Food, Clothing and ...

My memories from second grade are few and far between, but one episode that survives is the day my class watched a tragically bad educational video about the "essentials of living." I think the incident stands out because the video was narrated by a vaguely frightening ventriloquist's dummy that quizzed the young "contestants" on the video about rudimentary social studies knowledge.

One question asked which of these four items was not essential for human living (pictures were helpfully provided): food, clothing, shelter or pets. Even in second grade, this seemed like a fairly straightforward question, but the young contestants were stumped. So the dummy informed them, with his odd, woody arrogance, that pets -- although nice -- are not essentials of living. Food, clothing and shelter are.

A horrifying video, all told. But at least the message stuck. That's why the 200 or so students who will soon wind up on the College's housing waitlist might want to find that old dummy and bring it back for an encore performance. I'm not sure how else the College can be reminded that shelter is one of the essentials of living, but I assume Dartmouth must be a bit confused on that point. How else could the College's housing shortage be explained?

Students come to the College to live and learn -- and pay an extravagant amount to do so. In return, they ought to at least be guaranteed a place to live. If Dartmouth expects students to be able to throw themselves into their studies, then putting roofs over their heads seems like a sensible prerequisite. Considering that the price of a Dartmouth education could also pay for a decent house in most parts of this country, I don't think that a housing guarantee is an unreasonable expectation.

The bottom line is that Dartmouth's housing supply hasn't kept up with the demand. Given that these shortages trace their roots all the way back to coeducation, they can hardly come as a surprise. There are students who want to live on campus and cannot, for the simple reason that no rooms are available.

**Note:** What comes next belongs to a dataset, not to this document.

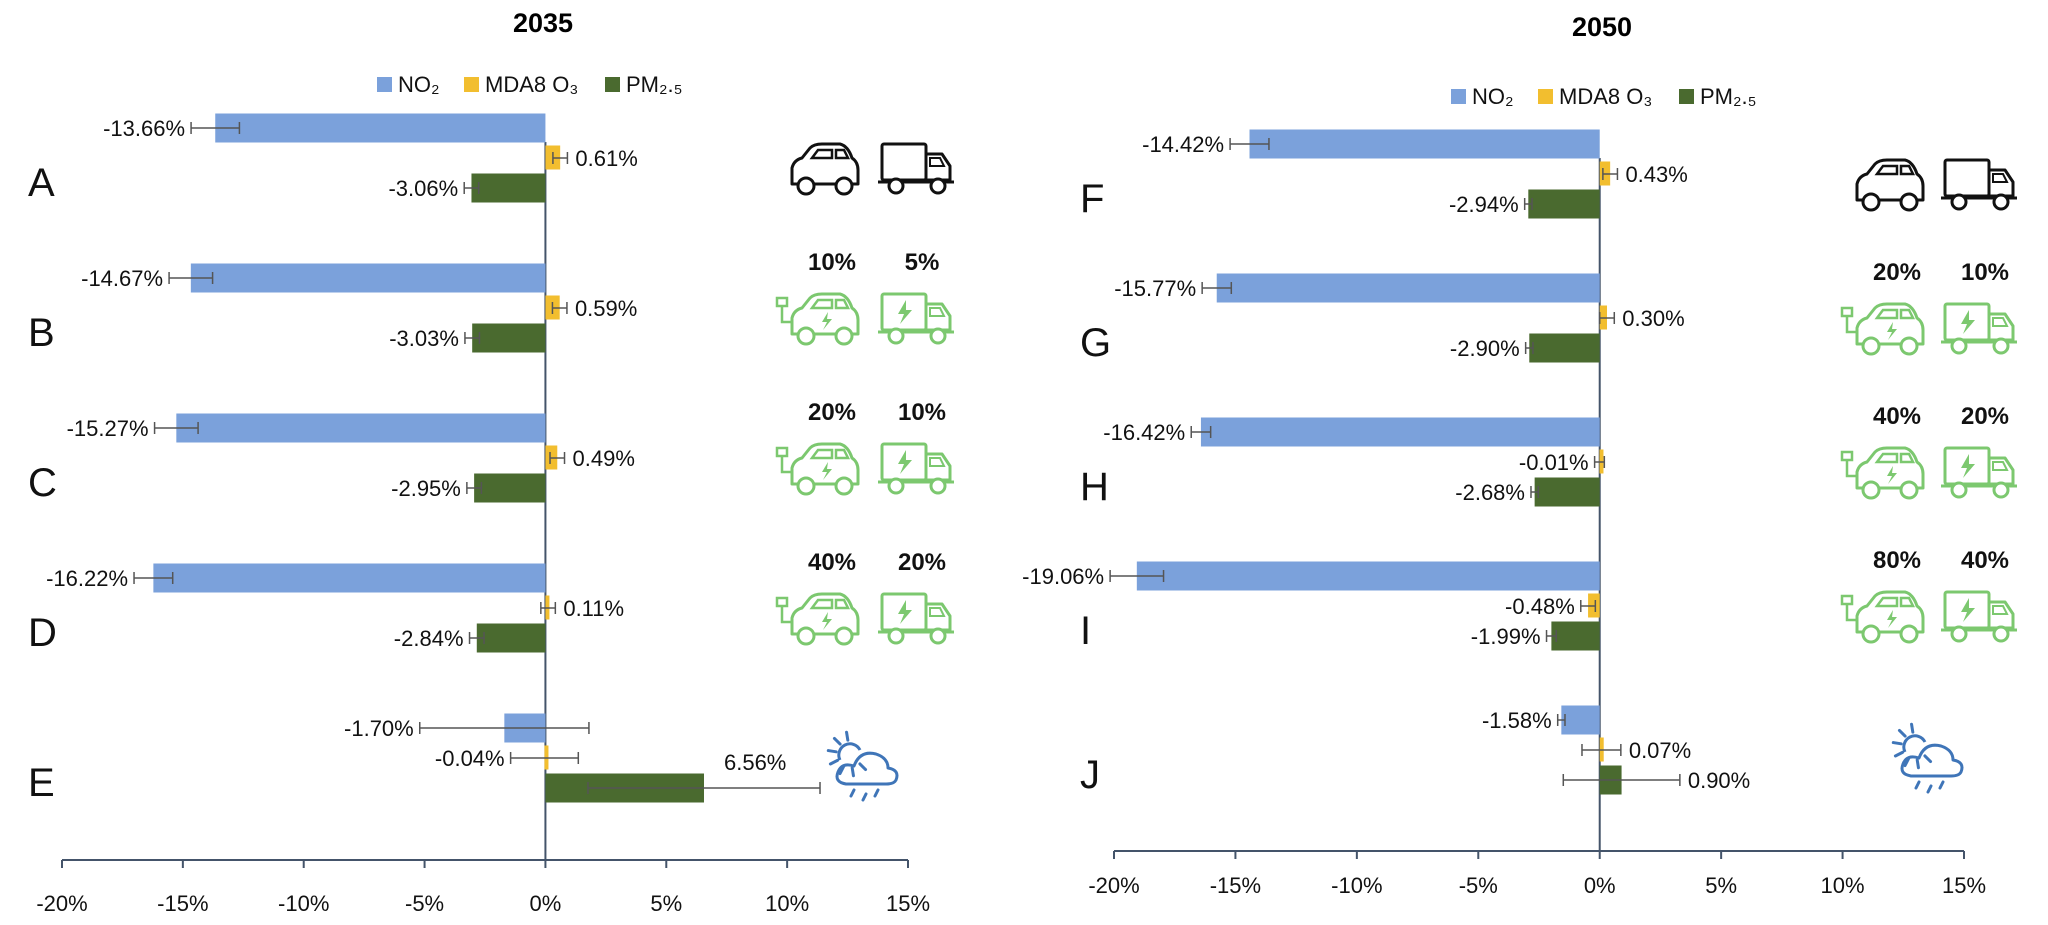  I want to click on x-tick-label: 10%, so click(787, 904).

The solution is simple enough: increase the supply of rooms.

I realize that housing is more complicated than that. D-Plans change, people move in and out of Greek and affinity housing, roommates come and go. But those are arguments for having a housing system with more flexibility to accommodate students, not less. The fact that housing is naturally volatile only makes the current shortage more painful.

That the College has finally broken ground on new housing is an overdue step in the right direction. But the McLaughlin cluster dorms aren't projected to open until at least the fall of 2006, and the College leaves open the possibility that more "beds will be lost to code requirements and program plans" in the meantime.

So, until Dartmouth's housing shortage is finally and fully addressed, students have every reason to continue demanding that the creation of more housing be placed at the top of the College's construction priorities. It is, after all, important to take care of the essentials first.